Introduction: You can’t Avoid Tech Debt
As a software engineer, you’ve definitely struggled with technical debt. It’s the accretion of short-term decisions that mean the story gets finished within the sprint, but guarantees a future code re-factoring epic. We might think the choice is to do work quickly now and re-work in the future when the impact of the compromises are clear, or to work more deliberately and methodically now to avoid re-work in the future. Except that this isn’t the choice; contexts change quickly wasting all the methodical work done and necessitating re-work again.

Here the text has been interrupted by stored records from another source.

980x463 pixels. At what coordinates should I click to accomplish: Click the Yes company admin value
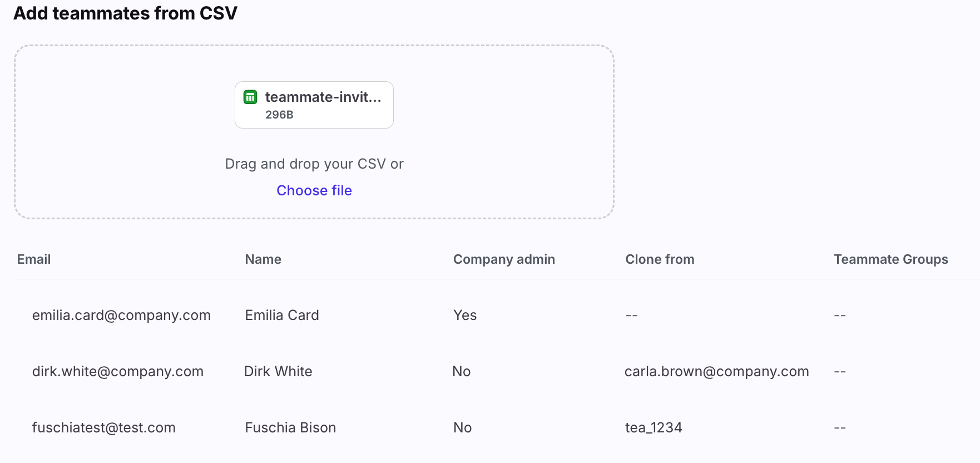pyautogui.click(x=465, y=316)
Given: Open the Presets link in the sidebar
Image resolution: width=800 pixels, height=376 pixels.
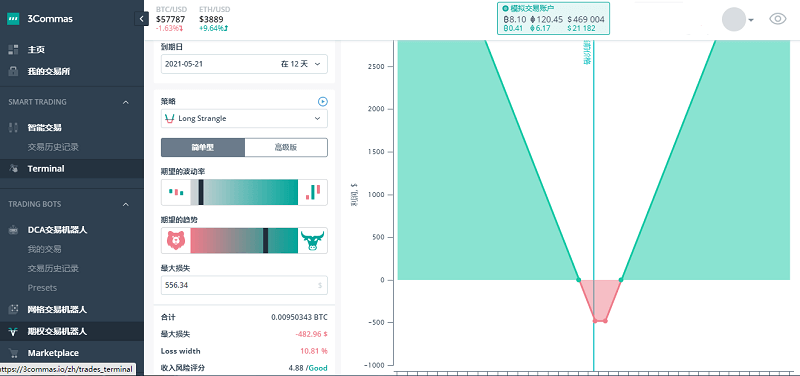Looking at the screenshot, I should tap(42, 288).
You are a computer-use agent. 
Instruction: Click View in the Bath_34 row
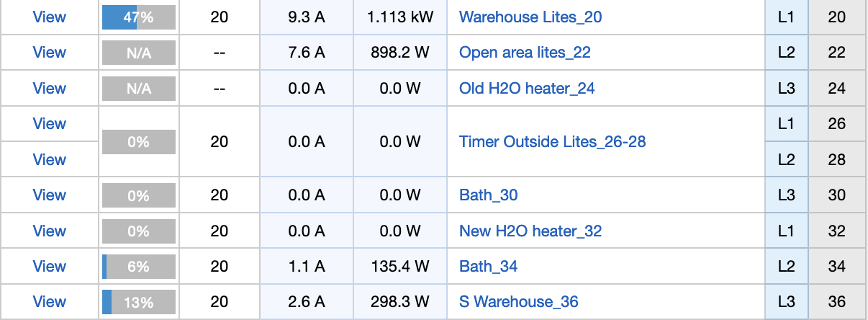click(49, 267)
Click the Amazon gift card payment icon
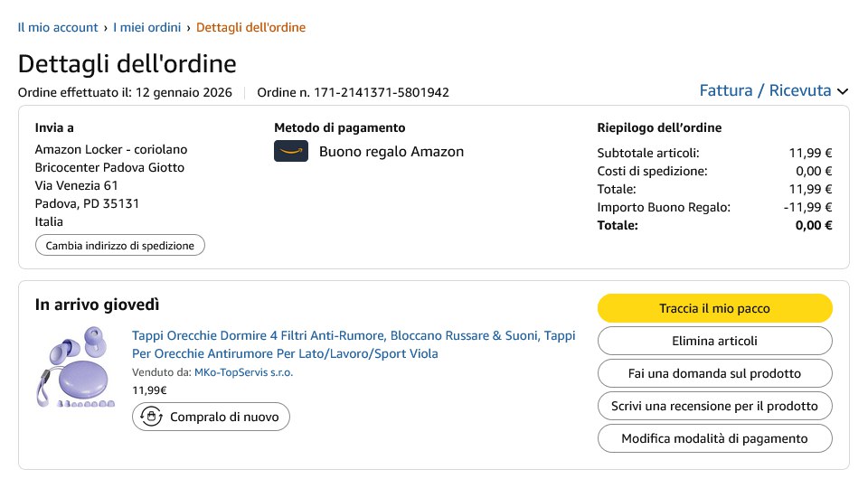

It’s clear that the less wasteful approach is to work quickly and iteratively, to fail fast and learn often. But if we don’t address the debts we accrue, we fail fast and fail often and just plain fail. It’s in the addressing of the right debts in the right ways that we learn and improve.
Technical Debt in ML Applications is Different
Machine learning applications have the distinction of being prone to accrual of common classes software engineering technical debt, as well as some classes of all of its own. Let’s look at some of my favourites.
Visibility Debt: Unexpected, leading to unwanted, coupling of upstream components to downstream components. Often signals an issue in interface design such as poor interface segregation. We try to adhere to SOLID principles to avoid this issue.
Experimental Debt: Experimental code left in production for too long. The end of an experiment is not simply identifying actionable learnings, but to decommission the experimental code (hopefully to replace with productionised code). Experimental code tends to be more “brittle” and therefore maintaining for too long has an unnecessary ops overhead.
Non-determinism Debt: ML applications are seldom strictly deterministic; putting in the same input values twice doesn’t necessarily lead to same output values the second time. Automated testing, e.g. pre-production testing, needs tuning so that lack of reproducibility isn’t the same as the model not working. If the test is too accommodating, the application accrues debt.
Loss Aversion: Humans have a cognitive bias to feel losses more keenly than gains. ML models shouldn’t suffer from loss aversion as long as they are trained on a dataset that considers all cases. If we want our ML application to behave as a human would, we need to include risk sensitivity in the model training. In other words, we need to build in some loss aversion training debt.
Implicit Knowledge Debt: Progress depends on extending and improving, not repeating, previous work. A well-designed ML model understands its data context. A well-designed ML application understand the needs of its users. This contextual knowledge shouldn’t remain implicit in the training of the model or the UX flow of the app.
Explainability Debt: We can live with some level of inefficiency due to accretion of technical debt. What is that number? We will only know if we can quantify the inefficiency, then measure its impact. To do this, we need explainability tools, otherwise we’re guessing.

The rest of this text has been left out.